John DeFrancis’s loathing for camels grew with every step across the desert.

The very first sight of them filled us with distaste. When they arrived at the Temple of the Larks their burdens had made them seem bigger than they actually were. After they were unloaded Martin [his Canadian traveling companion] said they seemed tiny compared to the strapping geldings he had seen at Georg’s ranch. They were made to appear even smaller by the fact that they had shed half or more of their wool, exposing big pinkish blotches of skin. Although such shedding was perfectly normal, the mangy appearance gave them an air of utter decrepitude.

This impression was heightened by the forlorn way in which their two humps lay all flopped over, like the limp watches in a Dali painting. These stand firmly erect on camels in good condition. Contrary to popular belief, the single hump of Arabian dromedaries and the two humps of our Bactrians are reservoirs of fat, not water. The limp humps of our camels showed their complete lack of any reserve of fat that they might draw on.

We might have felt pity for the beasts if they had not had about them an air of hauteur that did not at all accord with their actual appearance–ungainly bodies with spindly legs, serpentine necks with reptilian heads, misshapen faces with doubly cleft harelips and unblinking eyes, protruding mouth and jaws that chewed the cud with a silly sideways motion. They made me think of scrofulous aristocrats with frayed cuffs and dirty collars, monocle in eye and ivory-handled cane aswing. At first I felt almost guilty to have such a visceral dislike for these supercilious creatures, but then I remembered reading that camels never evoke in humans the sort of relationship that dogs and horses often do.

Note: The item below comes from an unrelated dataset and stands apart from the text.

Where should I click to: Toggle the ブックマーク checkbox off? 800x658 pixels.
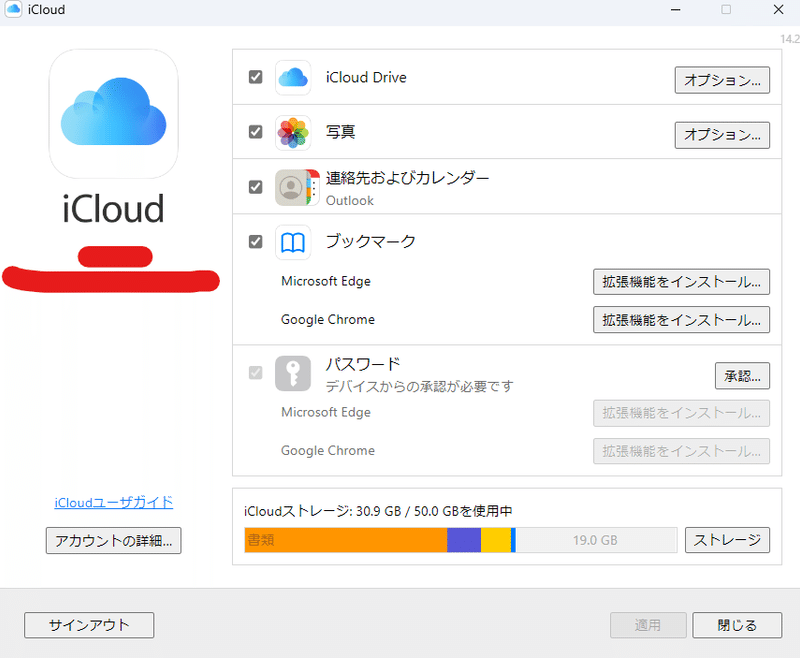click(255, 242)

A camel never looks you in the eye, the way an adoring dog does. They hold their arrogant heads up high and look right past you, as if you were not there, and indeed they appear to be totally indifferent to anything in their environment. It is not that they are lost in their own thoughts, for thinking, to redirect the male conceit of Henry Higgins, is something that camels never do. It takes them several years to learn to kneel, and even then they constantly need to be reminded by a sharp downward tug at their nose-cord.

Even the basic intelligence needed for survival is lacking. Other animals learn to avoid poisonous plants, but they have given their name to a plant called “camel poison” because only they are so stupid as to eat it, with dire results that they never foresee. From time to time disaster strikes whole caravans whose camels have all succumbed to the plant.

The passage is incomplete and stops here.